Uma administradora ajuizou uma ação de obrigação de não fazer contra o Google, ou seja, para impedir que a gigante tecnológica pratique um ato que não é permitido por lei ou contrato.

De acordo com a autora, quando seus clientes pesquisam seu nome no buscador para pagar boletos, são levados a links fraudulentos promovidos pelo Google Ads, com reprodução da sua denominação, imagem e logomarca, situação que induz os consumidores ao erro.

A empresa afirmou que tomou diversas medidas, inclusive na esfera criminal, para coibir a prática. Ela pediu, em tutela de urgência, que o Google se abstenha de comercializar novos links com seu nome como palavra-chave. A big tech respondeu que é apenas uma provedora e que não tem o dever de fiscalizar os anúncios.

O juiz considerou que a empresa que ajuizou a ação comprovou ser titular legítima da marca e que por isso tem o direito do seu uso exclusivo em todo o território nacional. Demonstrou, ainda, que terceiros não autorizados usaram o seu nome. Os links fraudulentos são os primeiros que aparecem na busca.

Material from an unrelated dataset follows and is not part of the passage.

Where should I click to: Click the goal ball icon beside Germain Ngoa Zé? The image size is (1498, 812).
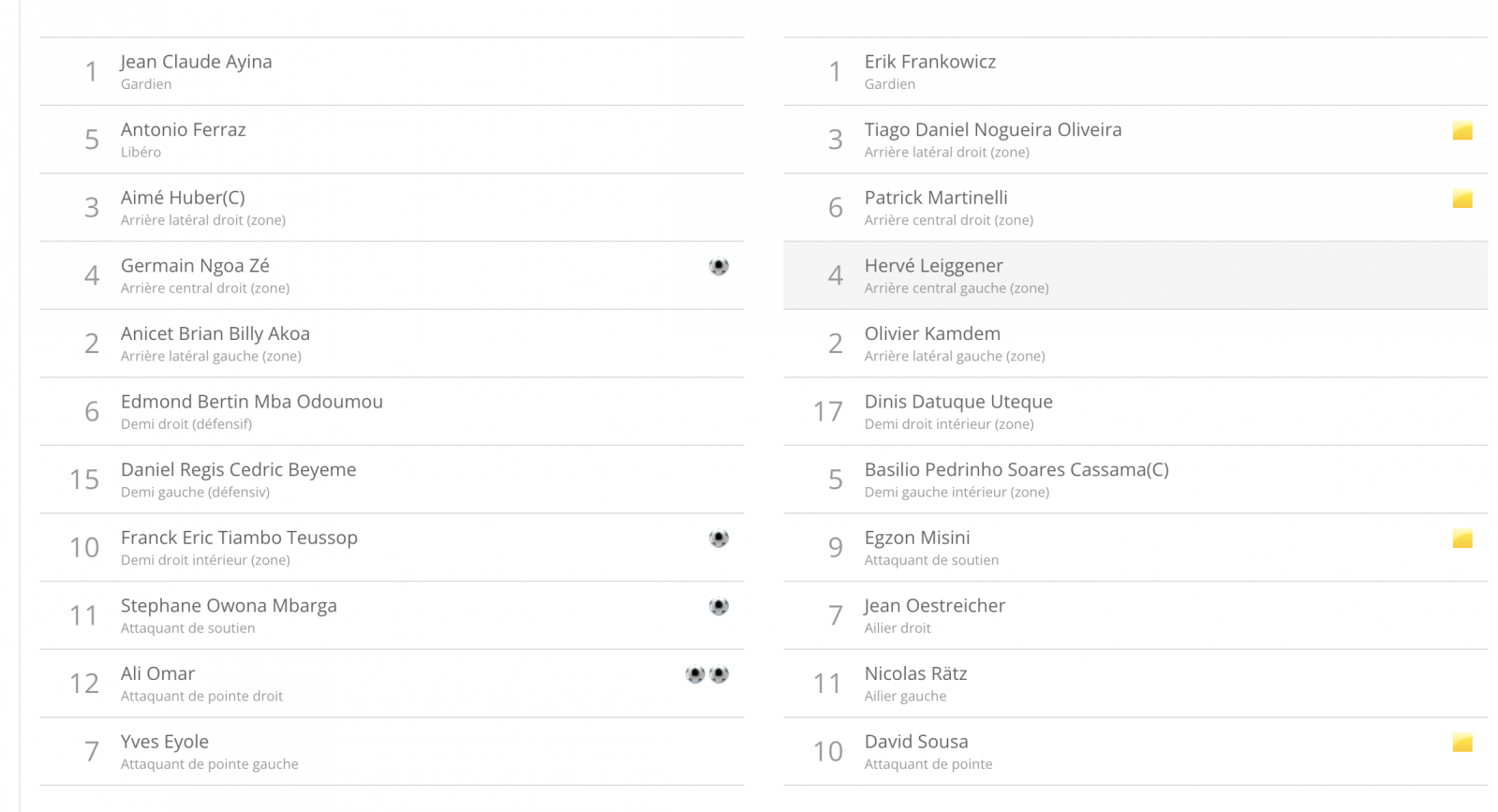[x=719, y=267]
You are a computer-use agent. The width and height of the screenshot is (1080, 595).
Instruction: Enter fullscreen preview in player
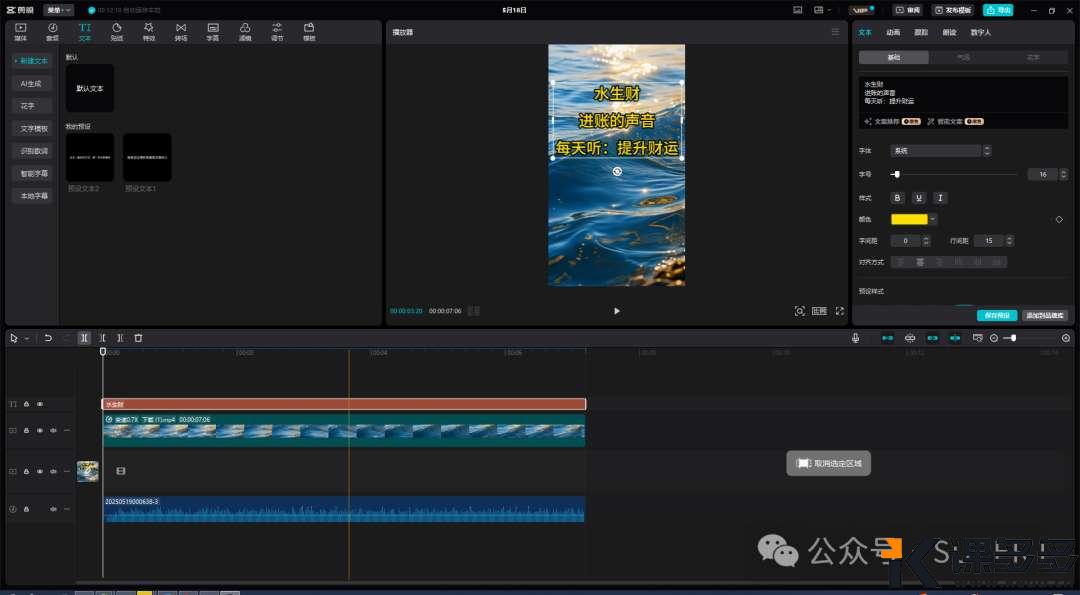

O artigo 195 da Lei de Propriedade Industrial diz que a conduta de empregar meio fraudulento para desviar, em proveito próprio ou alheio, clientela de outros, configura concorrência desleal.

Para o magistrado, o Google não é um mero intermediador.

“Quando a requerida disponibiliza sua plataforma para que anunciantes adquiram palavras-chave específicas, mediante contraprestação pecuniária, e com o propósito deliberado de obter vantagem comercial com tal atividade, ela deixa de atuar como mera intermediária neutra e passa a participar ativamente da relação comercial estabelecida entre anunciante e consumidor”, escreveu Tasso.

Ele condenou o Google a suspender todos os anúncios que usam o nome e o logotipo da empresa e a se abster de comercializar, promover ou divulgar novos links.

A advogada Gabriela Melo, do escritório GPF Advogados, representou a administradora.